The NFL Draft is over, and the Los Angeles Chargers have reason to feel much improved going into the 2019 season. While the picks may not have been flashy, the team upgraded on the front lines and improved on significant areas of need. Los Angeles used their seven selections to overhaul their defense and also found a quarterback to groom for the future.
Below I will take a look at some of the team’s best and worst picks of the draft weekend while handing out my final grade. It is evident that the team improved, but was it enough to keep them on pace with the Kansas City Chiefs for the AFC West crown? The Chargers have garnered a lot of praise from the draft community, though not all of it is necessarily warranted.
Best Pick: Nasir Adderley, DB, Delaware (Round 2, Pick #60)

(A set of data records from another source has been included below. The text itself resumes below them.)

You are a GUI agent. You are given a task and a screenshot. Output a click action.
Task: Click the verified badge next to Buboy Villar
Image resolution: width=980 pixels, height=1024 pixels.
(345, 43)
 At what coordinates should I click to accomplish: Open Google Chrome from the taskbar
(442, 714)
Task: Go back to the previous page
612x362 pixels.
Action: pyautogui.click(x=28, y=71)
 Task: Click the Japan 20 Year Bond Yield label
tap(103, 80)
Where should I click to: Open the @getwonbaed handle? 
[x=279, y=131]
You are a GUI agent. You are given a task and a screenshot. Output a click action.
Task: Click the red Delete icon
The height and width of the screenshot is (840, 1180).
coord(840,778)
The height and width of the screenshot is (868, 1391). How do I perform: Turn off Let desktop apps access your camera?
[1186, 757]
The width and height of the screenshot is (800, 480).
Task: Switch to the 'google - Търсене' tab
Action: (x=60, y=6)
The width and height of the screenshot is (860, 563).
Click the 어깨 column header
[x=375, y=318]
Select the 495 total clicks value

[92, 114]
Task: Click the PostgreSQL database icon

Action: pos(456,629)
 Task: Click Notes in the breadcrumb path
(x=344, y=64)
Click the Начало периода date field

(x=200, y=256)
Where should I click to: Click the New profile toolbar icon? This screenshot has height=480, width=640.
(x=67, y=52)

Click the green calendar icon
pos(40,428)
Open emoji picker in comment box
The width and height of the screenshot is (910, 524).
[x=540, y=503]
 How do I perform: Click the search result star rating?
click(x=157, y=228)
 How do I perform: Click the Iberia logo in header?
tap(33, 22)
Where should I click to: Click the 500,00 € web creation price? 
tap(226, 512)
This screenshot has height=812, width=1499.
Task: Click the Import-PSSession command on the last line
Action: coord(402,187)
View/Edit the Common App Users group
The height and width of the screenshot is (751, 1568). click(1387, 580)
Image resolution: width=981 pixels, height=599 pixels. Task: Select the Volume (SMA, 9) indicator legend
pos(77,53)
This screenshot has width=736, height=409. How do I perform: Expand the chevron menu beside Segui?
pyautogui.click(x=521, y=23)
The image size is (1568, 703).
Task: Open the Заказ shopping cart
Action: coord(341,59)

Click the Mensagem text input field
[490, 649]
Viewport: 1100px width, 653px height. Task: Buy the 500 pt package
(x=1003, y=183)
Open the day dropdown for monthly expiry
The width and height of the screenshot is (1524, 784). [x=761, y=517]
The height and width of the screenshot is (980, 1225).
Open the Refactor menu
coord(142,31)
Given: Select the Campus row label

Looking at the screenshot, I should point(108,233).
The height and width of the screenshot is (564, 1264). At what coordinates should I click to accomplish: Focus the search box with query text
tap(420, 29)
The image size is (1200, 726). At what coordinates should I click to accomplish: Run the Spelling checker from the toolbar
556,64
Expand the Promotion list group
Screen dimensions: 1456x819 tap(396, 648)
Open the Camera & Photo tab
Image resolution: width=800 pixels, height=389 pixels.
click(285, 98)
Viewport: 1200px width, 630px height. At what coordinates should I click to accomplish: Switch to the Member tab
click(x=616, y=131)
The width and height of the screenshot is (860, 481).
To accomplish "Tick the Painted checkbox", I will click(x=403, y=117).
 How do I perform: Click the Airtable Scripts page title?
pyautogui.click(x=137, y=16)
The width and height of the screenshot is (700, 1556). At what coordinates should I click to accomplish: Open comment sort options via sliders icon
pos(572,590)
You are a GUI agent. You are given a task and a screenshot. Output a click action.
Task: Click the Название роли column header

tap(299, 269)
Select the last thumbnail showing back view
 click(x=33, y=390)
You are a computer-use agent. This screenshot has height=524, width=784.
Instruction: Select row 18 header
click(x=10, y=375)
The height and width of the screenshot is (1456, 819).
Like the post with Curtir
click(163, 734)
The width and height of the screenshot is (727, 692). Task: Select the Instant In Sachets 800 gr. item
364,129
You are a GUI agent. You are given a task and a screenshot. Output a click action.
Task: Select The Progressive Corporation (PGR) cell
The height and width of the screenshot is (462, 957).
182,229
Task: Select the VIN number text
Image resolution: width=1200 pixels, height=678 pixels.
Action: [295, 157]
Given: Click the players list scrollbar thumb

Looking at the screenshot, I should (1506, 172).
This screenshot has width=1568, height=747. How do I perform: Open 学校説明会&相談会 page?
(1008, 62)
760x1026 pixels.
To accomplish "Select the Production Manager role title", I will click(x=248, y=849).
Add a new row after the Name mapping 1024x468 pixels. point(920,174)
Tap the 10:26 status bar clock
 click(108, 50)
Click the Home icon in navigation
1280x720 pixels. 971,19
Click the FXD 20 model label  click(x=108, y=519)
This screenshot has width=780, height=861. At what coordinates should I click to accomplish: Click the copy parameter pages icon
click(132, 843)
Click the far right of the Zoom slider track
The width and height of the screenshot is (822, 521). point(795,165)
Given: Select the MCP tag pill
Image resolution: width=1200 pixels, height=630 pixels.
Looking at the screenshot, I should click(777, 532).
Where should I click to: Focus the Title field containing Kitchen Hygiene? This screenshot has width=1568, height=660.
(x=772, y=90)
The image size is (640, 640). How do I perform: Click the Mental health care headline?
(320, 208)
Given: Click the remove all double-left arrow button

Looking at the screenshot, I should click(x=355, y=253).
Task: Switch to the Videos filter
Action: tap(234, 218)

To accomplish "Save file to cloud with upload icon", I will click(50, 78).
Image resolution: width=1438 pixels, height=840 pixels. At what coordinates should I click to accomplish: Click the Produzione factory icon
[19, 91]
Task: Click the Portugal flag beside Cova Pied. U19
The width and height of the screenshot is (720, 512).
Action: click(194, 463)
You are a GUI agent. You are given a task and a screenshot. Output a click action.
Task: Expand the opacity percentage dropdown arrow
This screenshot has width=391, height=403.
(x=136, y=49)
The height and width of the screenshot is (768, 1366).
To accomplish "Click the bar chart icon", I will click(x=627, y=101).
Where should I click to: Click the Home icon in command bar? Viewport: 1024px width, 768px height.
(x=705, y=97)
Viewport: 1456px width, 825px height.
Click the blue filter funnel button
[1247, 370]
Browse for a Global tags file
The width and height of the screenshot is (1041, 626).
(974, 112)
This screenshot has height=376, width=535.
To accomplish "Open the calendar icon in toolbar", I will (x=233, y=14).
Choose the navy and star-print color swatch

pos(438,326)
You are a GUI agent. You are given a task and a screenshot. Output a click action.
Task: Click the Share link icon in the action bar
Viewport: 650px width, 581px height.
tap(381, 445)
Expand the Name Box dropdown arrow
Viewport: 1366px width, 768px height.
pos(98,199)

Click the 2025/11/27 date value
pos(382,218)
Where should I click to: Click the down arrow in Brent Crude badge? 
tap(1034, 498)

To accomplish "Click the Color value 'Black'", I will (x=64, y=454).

Adderley was surprisingly available for the team in the second round. He was widely regarded as one of the top defensive backs in the draft. I had mentioned Adderley as a potential target for the Chargers a few times on the site, and that pick came to fruition on Friday night. The pairing made too much sense for the team and the player. You can also find a breakdown of the player and selection here.
Adderley should help the Los Angeles defense in a big way, as he can fill multiple spots in the secondary. He is a versatile defensive back with experience at both safety and corner. Adderley will team with last year’s first-rounder Derwin James to form one of the more talented safety duos in the league. His range and ability as a centerfielder make him the perfect compliment to their star strong safety.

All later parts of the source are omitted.